April 19, 2009 |  3:06 pm

The first openly gay Episcopal bishop told a Studio City gathering today that the church should begin mending divisions over the issue of same-sex marriage by getting out of the civil marriage business altogether.

During a visit to St. Michael & All Angels Church this morning, Bishop V. Eugene Robinson said he favored the system used in France and other parts of Europe in which civil marriage -- performed by government officials -- is completely separate from religious vows. In the U.S., the civil and religious ceremonies are often combined with the cleric signing the government marriage license.

"In this country, it has become very confusing about where the civil action begins and ends and where the religious action begins and ends, because we have asked clergy to be agents of the state," said Robinson, the bishop of New Hampshire.
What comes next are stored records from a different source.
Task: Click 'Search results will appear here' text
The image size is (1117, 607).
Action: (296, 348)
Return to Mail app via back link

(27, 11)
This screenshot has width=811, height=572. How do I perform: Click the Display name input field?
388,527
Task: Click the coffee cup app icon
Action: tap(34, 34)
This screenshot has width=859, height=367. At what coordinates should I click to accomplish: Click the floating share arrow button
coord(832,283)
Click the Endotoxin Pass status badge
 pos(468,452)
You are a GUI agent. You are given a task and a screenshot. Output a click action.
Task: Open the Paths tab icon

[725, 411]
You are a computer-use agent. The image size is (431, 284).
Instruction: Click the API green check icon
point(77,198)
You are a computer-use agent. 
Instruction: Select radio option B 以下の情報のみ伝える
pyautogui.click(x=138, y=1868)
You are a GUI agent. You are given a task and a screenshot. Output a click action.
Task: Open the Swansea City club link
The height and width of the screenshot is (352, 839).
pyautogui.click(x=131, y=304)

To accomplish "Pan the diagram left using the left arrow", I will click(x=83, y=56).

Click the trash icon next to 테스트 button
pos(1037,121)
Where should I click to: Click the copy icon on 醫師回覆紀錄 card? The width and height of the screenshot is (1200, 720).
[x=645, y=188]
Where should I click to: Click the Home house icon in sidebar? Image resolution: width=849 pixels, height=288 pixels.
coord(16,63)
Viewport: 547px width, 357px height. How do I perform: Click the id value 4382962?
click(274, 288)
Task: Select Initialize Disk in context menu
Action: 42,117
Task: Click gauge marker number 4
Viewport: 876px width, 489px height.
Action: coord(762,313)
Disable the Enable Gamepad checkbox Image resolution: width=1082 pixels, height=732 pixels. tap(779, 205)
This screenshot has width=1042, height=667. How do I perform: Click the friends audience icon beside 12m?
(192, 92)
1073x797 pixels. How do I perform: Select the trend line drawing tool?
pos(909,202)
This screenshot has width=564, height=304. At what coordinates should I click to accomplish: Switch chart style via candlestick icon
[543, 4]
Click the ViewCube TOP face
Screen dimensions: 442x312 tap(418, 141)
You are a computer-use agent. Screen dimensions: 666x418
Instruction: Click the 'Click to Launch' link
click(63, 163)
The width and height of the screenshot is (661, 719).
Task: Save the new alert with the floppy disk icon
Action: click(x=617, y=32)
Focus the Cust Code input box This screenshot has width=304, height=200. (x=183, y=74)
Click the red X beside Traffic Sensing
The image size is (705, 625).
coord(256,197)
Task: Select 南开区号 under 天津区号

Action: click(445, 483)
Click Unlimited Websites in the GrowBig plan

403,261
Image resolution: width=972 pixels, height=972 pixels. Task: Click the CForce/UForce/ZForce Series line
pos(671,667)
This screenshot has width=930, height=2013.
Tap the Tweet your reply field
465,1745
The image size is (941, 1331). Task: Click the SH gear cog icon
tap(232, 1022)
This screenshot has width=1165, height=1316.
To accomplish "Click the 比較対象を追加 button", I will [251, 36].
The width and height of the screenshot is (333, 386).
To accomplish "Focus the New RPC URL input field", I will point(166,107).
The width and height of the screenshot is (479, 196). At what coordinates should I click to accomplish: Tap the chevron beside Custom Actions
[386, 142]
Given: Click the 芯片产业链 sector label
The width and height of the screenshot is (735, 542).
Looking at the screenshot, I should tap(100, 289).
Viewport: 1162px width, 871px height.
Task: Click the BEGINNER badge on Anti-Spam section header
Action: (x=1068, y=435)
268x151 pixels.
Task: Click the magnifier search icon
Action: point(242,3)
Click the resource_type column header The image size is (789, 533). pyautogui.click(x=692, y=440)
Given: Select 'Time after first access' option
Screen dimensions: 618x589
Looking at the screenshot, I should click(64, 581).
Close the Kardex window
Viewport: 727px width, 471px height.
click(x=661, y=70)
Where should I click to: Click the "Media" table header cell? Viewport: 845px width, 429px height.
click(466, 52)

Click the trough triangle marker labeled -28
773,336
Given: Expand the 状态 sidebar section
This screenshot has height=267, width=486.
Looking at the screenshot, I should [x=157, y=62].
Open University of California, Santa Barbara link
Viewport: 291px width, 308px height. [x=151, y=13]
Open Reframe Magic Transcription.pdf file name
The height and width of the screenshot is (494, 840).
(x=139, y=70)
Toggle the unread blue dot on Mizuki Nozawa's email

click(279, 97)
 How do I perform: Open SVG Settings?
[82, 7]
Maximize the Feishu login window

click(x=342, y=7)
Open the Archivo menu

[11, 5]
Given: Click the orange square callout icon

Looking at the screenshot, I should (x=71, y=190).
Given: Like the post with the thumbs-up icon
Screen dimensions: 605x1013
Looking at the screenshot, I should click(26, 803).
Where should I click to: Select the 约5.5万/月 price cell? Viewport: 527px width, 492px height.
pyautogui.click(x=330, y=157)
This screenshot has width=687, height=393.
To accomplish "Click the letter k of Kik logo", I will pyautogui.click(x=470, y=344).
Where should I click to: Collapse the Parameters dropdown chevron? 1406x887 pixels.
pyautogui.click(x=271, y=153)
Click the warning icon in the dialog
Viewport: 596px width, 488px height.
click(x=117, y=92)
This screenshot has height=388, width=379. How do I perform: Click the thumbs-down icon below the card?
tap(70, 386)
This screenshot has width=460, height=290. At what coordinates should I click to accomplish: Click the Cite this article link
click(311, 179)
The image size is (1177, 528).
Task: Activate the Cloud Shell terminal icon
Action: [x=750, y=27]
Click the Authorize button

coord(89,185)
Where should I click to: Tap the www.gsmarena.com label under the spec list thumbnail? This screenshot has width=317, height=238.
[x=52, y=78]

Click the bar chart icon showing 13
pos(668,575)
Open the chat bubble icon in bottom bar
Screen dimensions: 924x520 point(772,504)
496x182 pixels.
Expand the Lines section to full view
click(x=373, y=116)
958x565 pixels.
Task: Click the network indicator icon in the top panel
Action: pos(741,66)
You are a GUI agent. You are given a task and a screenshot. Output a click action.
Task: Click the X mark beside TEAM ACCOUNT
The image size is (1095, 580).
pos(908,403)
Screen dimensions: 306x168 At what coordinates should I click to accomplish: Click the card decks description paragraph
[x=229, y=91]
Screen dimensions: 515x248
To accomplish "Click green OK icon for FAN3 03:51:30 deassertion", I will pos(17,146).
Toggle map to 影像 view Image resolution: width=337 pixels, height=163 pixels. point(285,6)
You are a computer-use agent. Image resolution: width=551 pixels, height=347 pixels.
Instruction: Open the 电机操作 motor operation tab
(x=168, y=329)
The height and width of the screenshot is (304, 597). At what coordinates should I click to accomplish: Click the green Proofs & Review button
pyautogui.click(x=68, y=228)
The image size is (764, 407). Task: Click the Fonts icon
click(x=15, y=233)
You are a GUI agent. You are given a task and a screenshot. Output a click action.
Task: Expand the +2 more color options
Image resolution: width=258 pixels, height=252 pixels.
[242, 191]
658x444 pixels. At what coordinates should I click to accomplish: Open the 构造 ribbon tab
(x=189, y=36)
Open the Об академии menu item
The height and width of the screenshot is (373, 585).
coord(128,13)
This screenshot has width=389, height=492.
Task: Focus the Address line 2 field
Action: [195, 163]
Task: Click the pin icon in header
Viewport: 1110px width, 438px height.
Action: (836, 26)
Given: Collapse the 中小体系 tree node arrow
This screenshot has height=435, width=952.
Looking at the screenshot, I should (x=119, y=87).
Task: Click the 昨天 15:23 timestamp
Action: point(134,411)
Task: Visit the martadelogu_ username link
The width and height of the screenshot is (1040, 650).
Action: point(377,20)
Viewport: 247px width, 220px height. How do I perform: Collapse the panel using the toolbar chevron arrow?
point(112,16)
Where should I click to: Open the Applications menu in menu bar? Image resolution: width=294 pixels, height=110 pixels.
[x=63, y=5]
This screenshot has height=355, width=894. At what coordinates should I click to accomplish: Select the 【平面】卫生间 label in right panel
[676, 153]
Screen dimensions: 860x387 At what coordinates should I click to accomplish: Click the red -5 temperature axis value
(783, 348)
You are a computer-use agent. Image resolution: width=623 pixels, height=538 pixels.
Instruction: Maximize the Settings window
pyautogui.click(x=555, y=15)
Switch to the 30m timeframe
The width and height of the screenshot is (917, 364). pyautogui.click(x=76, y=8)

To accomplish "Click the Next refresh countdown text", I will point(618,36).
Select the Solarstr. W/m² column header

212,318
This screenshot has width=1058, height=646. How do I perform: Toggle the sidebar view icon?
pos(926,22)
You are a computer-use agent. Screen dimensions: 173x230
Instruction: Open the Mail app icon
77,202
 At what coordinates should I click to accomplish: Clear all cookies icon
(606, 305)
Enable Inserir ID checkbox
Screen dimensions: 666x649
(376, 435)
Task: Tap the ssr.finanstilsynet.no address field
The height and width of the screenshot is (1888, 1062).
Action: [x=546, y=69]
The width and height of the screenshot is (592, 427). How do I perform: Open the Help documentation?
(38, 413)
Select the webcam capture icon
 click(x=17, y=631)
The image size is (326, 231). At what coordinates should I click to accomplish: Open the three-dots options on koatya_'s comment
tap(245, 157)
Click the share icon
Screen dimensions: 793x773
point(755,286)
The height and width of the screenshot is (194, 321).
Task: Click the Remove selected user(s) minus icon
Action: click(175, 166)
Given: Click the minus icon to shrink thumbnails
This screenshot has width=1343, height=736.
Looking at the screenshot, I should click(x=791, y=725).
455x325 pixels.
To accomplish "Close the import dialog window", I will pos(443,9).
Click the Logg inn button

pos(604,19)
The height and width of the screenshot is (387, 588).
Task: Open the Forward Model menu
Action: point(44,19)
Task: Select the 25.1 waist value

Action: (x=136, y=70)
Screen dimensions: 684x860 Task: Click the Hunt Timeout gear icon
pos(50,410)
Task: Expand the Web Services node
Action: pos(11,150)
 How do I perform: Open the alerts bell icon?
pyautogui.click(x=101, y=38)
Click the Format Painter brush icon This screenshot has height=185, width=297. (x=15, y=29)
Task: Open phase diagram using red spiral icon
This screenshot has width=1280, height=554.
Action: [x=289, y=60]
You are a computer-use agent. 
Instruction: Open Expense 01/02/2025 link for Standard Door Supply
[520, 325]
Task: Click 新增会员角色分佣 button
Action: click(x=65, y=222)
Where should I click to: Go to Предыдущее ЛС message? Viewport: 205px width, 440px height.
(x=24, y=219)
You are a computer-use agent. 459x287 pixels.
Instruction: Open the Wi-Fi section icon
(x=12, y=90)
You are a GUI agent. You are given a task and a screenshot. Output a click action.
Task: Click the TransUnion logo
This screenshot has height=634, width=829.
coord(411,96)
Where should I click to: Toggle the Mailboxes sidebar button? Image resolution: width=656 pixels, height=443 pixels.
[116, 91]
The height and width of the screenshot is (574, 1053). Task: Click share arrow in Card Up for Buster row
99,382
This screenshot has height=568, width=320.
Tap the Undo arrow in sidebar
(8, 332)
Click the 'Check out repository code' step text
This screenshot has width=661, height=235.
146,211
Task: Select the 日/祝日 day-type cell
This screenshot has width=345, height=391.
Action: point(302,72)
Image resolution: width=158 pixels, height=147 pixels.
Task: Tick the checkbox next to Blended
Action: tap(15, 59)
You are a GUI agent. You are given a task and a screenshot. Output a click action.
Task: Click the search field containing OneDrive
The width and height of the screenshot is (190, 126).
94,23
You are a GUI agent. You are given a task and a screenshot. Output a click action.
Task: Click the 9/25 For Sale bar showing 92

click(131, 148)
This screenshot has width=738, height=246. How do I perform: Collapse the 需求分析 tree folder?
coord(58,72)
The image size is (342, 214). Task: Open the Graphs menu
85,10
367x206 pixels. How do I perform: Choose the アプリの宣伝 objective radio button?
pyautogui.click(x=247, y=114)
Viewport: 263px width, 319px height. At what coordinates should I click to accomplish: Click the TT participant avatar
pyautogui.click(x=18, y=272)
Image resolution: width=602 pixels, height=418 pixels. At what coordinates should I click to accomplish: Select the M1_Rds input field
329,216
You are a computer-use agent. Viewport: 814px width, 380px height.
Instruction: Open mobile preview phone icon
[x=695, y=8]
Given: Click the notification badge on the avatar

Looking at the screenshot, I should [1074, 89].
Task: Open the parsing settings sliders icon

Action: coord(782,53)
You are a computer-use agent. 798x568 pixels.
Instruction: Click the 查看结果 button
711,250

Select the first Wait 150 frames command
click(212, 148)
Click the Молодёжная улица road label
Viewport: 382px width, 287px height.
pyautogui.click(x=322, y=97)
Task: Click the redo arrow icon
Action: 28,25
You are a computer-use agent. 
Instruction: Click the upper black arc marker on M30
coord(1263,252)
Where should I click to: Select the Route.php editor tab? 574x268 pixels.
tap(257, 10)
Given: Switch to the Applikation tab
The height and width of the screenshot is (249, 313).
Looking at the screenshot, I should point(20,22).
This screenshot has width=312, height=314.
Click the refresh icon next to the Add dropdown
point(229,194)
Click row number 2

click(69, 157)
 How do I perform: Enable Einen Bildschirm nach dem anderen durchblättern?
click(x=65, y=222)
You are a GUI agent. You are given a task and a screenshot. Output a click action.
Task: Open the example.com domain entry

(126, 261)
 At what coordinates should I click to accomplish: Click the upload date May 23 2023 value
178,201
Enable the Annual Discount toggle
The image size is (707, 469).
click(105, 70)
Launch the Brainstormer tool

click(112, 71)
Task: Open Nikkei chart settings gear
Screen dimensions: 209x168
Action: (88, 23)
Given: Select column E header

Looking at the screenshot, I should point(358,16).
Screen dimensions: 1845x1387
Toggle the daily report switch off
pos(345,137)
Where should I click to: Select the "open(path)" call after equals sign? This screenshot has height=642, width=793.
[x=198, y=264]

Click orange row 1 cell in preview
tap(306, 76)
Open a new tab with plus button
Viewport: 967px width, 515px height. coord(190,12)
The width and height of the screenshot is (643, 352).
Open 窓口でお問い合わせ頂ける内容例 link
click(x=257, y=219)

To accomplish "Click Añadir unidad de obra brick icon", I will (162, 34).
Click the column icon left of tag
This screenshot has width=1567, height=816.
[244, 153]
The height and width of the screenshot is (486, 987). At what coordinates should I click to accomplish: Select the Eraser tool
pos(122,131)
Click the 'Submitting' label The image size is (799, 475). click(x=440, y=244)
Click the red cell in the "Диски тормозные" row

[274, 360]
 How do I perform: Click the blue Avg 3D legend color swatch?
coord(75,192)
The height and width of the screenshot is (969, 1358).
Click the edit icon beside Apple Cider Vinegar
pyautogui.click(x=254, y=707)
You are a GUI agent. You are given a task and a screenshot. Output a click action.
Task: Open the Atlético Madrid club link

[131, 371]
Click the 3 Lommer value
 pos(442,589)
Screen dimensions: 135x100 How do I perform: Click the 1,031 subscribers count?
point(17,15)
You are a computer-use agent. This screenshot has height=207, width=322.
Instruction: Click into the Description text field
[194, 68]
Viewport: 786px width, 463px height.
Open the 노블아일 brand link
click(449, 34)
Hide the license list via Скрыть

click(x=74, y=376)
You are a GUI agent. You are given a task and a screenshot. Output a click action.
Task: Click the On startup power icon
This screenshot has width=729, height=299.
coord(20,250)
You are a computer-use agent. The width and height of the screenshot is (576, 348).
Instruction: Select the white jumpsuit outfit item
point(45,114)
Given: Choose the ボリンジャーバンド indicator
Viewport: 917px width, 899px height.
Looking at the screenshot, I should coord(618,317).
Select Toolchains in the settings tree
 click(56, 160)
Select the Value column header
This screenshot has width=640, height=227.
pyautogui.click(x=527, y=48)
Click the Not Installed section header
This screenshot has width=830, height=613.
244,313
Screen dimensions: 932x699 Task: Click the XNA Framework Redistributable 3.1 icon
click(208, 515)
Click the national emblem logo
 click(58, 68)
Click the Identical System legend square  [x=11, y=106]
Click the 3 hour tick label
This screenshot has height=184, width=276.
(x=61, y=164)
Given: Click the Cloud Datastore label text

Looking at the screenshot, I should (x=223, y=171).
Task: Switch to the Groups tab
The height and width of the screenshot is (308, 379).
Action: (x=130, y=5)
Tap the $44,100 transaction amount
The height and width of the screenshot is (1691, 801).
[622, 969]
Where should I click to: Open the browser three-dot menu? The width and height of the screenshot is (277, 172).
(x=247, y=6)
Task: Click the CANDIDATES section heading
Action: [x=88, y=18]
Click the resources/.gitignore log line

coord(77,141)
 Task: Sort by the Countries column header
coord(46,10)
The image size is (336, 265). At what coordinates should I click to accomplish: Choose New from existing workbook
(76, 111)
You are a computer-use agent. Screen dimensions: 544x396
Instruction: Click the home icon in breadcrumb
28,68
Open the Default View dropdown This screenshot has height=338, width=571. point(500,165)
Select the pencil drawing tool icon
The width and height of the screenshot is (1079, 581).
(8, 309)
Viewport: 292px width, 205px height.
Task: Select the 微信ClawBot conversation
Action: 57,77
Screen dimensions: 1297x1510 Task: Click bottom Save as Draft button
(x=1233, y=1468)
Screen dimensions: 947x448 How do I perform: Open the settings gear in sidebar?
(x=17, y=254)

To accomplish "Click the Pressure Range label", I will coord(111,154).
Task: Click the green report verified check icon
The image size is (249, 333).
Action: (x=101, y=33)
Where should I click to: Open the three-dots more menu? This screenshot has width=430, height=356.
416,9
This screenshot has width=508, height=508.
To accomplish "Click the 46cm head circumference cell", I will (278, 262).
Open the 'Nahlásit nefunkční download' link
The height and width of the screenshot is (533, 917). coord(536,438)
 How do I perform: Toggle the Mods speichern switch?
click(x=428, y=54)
Robinson, whose election six years ago was decried by some in the Episcopal church and praised by others, supports gay marriage and had his own civil commitment ceremony with his long-time partner blessed in the church last summer. He said that "untangling" the roles of clergy and government would focus discussion of same-sex marriage on civil rights rather than religion.

"The church is infringing on the secular society and trying to enforce its beliefs onto the entire culture," he said. "If we can get these two things separated, we can assure every religious group, no matter how conservative, that they will never have to bless these marriages."

"I think we could actually gain some support from our detractors if we could make this separation clear," he said.

Robinson visited the Studio City church while in Los Angeles to receive an award from the Gay & Lesbian Alliance Against Defamation.